The Qwen2 model launch was announced in the LAION channel, featuring significant enhancements from Qwen1.5. The model supports additional languages, excels in benchmarks, and extends context length. LangChain AI discussions in another channel covered topics such as constructing knowledge graphs, tracking customer token consumption, confusion over tools decorator, creating colorful diagrams for RAG, agent collaboration frameworks, and searching for GUI helper files.

Newsletter and Sponsor

This section includes a link to a newsletter at latent.space and mentions that the content is brought to you by Buttondown, a platform for starting and growing newsletters.


FAQ

Q: What are some highlights of the Qwen2 models mentioned in the essay?

A: The Qwen2 models are highlighted for their multilingual capabilities, enhanced benchmarks, and practical evaluations. They are part of various AI-related developments shared on Discord.

Q: What is Mistral AI's documentation on Retrieval-augmented generation (RAG) about?

A: Mistral AI's documentation on RAG provides guidance on how to implement Retrieval-augmented generation, an AI framework that combines the capabilities of Large Language Models (LLMs) and information retrieval systems to generate content or answer questions.

Q: What are some key features of the Nvidia open weights variants released?

A: Nvidia released open weights versions of its models in 8B and 48B variants.
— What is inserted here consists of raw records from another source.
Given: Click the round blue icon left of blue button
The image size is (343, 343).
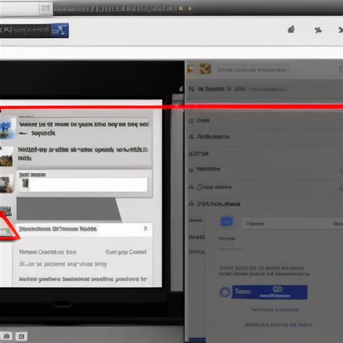Looking at the screenshot, I should click(x=225, y=292).
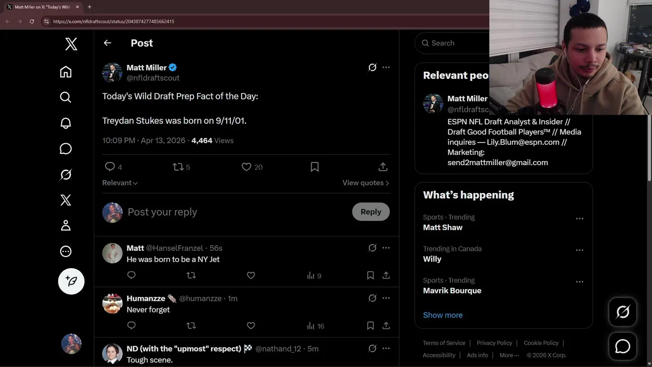Click the Reply button
The height and width of the screenshot is (367, 652).
pos(370,212)
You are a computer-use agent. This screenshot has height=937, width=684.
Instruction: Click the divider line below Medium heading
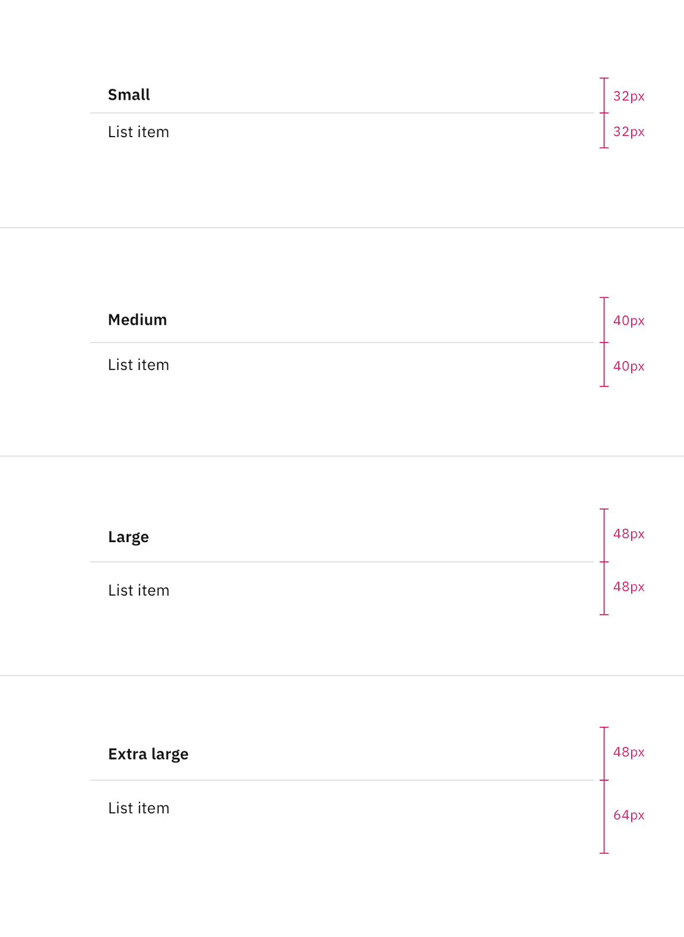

These models are aimed at training transformer models at scale and ongoing research in scaling training processes.

Q: What was highlighted about using ChatGPT models for archival work?

A: Historians found that AI, particularly GPT models like ChatGPT, could significantly aid in transcribing and translating historical documents. This led to the creation of HistoryPearl, a system that outperformed human graduate students in terms of speed and cost for transcribing documents.

Q: What is the QJL quantization approach for LLMs focused on?

A: The QJL method applies a Johnson-Lindenstrauss transform followed by sign-bit quantization to LLMs. This approach aims to eliminate memory overheads in storing key-value (KV) embeddings, significantly compressing KV cache requirements without compromising performance.

Logo

Get your own AI Agent Today

Thousands of businesses worldwide are using Chaindesk Generative AI platform.
Don't get left behind - start building your own custom AI chatbot now!